Resume the piece on the 'Harmony Blue' anemone, which comes first below, starting after its final sentence.

▶ _Excerpted text_:
>> Begin
More on Harmony Blue

What they say...
Northwest Horticulture
Anemone coronaria 'Harmony Blue'
Common Name:
Hybrid Anemone
10 in.
6 in.
Bloom Time:
Spring thru Fall
Flower Color:
Shade to Part Shade

The Harmony series has a dwarf habit, which makes it perfect for mixed containers. It is tall enough to stand out, but doesn't overwhelm the other flowers. Harmony will keep blooming until summer, and in milder climates if planted it will bloom again the next spring. Harmony is a beautiful dwarf series of anemone that is ideal for winter and spring celebrations such asValentine's Day, Easter and Mother's Day. This series needs partial shade.

And what it may actually do...
Notice how it says Bloom time: Spring thru Fall but in the description it mentions it "will keep blooming until summer." So which is it?

The anemone sure contrasts nicely with that pot marigold (calendula) in this website picture but I'm pretty sure calendula need full sun, so I doubt they would look nice for long in the "shade, part shade" that the anemone requires. Oh well, I've been fooled by plant tags and garden catalogue pictures before, but gee, I want to believe them so I buy them anyway! Thanks to Annie and Zoey for their help in trying to figure this one out.
>> End
▶ _Provided records_:
>> Begin
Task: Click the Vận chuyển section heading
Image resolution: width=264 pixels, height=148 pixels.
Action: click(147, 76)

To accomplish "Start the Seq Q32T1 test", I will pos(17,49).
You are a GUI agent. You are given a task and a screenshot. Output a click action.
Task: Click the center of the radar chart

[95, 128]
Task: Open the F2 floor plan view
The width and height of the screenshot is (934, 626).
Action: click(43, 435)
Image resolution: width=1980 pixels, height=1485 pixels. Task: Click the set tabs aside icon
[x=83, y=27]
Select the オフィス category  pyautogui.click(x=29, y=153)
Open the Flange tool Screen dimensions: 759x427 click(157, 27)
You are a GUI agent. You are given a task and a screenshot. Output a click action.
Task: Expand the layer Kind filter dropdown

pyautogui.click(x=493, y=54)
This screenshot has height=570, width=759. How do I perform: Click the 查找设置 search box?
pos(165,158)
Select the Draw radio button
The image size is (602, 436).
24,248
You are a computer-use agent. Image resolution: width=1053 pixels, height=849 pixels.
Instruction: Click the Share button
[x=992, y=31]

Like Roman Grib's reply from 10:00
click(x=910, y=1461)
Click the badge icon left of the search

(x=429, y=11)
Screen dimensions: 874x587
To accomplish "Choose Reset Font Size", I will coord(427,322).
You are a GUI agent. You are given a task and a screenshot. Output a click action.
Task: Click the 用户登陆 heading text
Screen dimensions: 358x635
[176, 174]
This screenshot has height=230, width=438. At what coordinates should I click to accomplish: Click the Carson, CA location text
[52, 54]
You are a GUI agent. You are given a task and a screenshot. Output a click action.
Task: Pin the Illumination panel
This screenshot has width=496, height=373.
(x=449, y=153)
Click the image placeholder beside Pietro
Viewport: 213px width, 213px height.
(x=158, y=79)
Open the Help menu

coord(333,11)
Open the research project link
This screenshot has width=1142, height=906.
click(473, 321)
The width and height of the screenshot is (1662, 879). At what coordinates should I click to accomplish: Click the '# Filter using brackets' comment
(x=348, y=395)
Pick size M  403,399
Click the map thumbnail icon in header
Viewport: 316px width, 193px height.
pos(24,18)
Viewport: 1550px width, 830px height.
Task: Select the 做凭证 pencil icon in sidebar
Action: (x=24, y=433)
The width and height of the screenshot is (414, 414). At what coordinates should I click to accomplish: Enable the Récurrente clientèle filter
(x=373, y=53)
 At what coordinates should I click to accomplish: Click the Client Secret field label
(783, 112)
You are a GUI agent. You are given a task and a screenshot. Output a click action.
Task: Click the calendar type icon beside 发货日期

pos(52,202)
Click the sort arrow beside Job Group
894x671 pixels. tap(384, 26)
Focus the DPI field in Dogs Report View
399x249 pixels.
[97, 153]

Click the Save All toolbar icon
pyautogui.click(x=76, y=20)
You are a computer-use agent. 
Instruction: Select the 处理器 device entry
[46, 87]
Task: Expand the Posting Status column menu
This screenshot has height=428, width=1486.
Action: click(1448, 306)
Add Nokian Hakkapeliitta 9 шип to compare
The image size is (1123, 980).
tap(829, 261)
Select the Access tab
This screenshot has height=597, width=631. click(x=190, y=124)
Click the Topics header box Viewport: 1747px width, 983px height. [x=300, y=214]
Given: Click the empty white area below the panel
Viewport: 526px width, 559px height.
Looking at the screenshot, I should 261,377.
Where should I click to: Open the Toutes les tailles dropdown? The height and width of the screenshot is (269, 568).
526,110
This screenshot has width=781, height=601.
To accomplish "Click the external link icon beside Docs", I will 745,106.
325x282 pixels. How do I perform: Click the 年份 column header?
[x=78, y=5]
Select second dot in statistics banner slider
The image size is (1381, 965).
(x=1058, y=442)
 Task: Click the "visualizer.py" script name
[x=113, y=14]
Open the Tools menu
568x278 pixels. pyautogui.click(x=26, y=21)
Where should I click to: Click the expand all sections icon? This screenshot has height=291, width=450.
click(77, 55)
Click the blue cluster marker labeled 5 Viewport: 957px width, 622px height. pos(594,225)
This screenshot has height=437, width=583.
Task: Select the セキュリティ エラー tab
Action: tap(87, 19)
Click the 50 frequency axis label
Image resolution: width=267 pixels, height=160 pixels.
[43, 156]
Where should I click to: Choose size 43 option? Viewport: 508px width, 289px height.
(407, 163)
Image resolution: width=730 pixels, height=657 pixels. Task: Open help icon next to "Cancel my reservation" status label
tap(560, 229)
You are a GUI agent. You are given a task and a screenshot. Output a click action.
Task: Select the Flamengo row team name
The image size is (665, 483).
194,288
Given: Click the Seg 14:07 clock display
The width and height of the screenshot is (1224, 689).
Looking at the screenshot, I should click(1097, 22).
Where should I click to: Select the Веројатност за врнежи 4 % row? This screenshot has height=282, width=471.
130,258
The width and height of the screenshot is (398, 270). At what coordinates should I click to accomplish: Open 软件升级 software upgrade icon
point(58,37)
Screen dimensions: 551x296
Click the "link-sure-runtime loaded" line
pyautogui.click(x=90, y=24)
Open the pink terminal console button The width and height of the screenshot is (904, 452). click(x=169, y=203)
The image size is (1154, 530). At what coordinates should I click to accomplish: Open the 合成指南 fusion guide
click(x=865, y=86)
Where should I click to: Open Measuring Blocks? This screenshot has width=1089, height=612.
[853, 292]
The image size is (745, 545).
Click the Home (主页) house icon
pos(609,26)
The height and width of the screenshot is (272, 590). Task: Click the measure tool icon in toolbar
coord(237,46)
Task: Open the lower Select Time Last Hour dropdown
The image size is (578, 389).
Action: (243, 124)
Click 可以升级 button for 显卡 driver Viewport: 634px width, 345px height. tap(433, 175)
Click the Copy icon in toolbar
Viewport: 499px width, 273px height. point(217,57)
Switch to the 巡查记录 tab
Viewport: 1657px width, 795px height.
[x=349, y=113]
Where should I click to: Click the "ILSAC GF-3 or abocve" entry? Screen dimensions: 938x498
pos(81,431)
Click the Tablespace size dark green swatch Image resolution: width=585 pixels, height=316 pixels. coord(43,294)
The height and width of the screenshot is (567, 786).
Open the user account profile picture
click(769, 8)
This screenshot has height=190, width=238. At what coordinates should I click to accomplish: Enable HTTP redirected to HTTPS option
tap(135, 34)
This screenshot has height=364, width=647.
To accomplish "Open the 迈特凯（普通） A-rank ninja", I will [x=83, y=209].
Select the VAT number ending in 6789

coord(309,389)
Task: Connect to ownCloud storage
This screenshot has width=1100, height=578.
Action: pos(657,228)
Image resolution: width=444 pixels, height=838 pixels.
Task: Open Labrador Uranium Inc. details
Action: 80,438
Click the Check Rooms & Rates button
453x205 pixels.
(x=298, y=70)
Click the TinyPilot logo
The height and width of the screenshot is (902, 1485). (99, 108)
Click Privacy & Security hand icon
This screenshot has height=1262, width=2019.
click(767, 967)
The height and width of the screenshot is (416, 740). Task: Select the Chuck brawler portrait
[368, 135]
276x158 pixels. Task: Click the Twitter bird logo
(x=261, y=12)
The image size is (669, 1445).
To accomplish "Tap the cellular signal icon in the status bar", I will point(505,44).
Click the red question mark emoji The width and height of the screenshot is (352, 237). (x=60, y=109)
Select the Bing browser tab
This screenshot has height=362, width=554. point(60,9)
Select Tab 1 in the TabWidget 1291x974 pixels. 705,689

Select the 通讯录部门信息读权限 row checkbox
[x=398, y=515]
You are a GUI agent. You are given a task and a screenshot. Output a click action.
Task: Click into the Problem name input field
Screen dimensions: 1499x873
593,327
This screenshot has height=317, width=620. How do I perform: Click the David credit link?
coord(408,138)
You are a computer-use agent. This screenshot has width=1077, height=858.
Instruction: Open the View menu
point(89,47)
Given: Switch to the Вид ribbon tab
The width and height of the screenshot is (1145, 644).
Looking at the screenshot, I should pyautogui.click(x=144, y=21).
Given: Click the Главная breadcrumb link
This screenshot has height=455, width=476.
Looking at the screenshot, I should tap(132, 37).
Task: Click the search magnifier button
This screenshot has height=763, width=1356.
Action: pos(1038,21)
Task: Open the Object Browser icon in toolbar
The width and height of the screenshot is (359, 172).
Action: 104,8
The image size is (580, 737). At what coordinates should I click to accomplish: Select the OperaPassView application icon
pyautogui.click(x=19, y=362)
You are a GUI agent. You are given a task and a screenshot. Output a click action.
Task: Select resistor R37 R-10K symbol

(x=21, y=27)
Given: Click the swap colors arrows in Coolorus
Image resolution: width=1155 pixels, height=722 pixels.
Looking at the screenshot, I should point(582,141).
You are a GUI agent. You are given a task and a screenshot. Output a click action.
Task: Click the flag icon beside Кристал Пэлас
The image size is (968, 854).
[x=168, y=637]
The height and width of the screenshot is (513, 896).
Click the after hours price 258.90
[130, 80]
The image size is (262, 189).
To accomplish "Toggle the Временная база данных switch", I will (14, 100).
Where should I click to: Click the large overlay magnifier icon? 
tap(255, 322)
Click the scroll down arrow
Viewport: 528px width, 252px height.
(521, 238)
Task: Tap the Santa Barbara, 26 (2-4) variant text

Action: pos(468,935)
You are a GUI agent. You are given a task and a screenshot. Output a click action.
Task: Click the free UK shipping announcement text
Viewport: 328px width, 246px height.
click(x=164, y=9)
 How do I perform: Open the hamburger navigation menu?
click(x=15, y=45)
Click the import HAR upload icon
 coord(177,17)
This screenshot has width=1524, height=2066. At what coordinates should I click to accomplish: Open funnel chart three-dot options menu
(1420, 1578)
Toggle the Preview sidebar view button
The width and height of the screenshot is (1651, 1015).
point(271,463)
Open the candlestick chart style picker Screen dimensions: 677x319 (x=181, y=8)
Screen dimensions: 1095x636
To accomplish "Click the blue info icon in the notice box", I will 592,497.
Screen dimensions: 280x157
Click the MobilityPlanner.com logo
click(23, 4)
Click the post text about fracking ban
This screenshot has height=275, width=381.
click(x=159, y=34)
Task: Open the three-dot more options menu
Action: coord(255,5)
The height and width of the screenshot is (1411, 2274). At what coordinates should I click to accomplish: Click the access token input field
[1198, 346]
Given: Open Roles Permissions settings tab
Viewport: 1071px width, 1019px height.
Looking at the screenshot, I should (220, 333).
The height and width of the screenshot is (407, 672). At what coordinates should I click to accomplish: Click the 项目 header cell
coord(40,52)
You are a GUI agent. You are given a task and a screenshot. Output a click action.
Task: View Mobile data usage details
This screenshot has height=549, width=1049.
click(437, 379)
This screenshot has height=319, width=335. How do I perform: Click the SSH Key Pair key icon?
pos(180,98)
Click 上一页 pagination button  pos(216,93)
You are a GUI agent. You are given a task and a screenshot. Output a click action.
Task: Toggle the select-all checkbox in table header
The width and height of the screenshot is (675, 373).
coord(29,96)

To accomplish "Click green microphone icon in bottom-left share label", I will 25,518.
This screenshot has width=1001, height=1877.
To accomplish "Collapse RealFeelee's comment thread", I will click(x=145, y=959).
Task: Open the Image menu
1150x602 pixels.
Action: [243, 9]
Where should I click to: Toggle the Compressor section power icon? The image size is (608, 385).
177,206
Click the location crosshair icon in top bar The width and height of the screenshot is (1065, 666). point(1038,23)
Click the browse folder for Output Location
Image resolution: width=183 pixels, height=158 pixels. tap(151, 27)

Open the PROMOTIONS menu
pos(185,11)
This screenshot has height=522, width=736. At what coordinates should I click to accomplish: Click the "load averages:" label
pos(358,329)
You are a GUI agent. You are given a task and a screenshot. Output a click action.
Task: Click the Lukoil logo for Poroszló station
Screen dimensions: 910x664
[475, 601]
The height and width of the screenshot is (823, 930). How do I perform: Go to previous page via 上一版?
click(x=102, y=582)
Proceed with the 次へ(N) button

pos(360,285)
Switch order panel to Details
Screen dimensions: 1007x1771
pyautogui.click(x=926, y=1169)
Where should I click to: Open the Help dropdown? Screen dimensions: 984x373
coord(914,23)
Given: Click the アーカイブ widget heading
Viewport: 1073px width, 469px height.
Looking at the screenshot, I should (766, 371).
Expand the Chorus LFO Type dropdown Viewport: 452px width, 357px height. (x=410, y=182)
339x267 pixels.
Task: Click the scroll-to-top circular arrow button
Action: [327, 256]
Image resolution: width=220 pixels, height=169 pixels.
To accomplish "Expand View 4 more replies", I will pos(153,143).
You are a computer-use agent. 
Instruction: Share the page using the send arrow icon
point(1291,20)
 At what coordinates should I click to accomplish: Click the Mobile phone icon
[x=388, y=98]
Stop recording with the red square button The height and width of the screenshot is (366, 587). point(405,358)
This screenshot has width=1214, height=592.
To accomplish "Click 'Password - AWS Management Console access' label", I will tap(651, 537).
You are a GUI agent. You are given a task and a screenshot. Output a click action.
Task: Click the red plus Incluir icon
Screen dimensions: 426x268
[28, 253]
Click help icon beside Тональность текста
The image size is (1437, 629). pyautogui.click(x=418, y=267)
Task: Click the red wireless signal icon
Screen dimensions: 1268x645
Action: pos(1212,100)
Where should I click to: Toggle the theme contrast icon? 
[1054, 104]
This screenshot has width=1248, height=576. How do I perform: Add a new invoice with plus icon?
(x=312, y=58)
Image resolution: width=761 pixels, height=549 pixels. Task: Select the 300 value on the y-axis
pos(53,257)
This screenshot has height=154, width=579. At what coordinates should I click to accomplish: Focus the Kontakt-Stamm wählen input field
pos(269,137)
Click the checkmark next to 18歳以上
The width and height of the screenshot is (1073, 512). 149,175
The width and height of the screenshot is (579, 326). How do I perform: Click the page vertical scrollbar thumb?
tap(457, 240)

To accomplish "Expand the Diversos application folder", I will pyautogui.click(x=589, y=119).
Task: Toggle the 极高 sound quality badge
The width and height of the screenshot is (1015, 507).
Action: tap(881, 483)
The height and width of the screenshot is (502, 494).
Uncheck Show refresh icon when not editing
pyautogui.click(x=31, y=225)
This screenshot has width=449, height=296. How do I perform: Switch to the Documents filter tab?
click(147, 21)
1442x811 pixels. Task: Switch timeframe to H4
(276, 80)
>> End
▶ _Final result_:
Wednesday, April 18, 2007

New and blue

I thought I'd better post these photos of a new blue anemone before I actually put them in the ground and probably kill them. The tag says it blooms spring to fall, I'm dubious. Looking these up on the Internet and in several resources I don't see any indication that they bloom except in the fall. I have the Whirlybird white anemone which does bloom faithfully every fall, the flowers are much smaller and more delicate than these big fellas. These blue ones remind me of an Oriental poppy in size and I like that dark eye in the center which is rimmed by flower eyelashes. The wind has blown fiercely all week and by now most of the petals have blown off. Sure glad I took a picture.

Last Sunday, before the wind drove me inside, I finally managed to dig, yank, and hack out a rose by the front walk which has been snagging the mailman for a number of years. It used to be Bibi Maizoon, a heavenly cabbage rose that I adored. But Bibi died back to rootstock one winter and ever after it bloomed once a year as a small, pale pink, open-faced rose. It was okay so I left it. But last year all it grew was a giant tangle of thorny branches and no flowers at all.
Once I got it out of there, I was able to see a nice little clump of Minnow narcissus which I had forgotten about. They're such tiny blossoms they were dwarfed under all the rose canes.
Out in the bed by the front walk these Darwin tulips are in bloom. I'm pretty sure these are Pink Impression, I vaguely remember planting some a few years ago. So these must be them.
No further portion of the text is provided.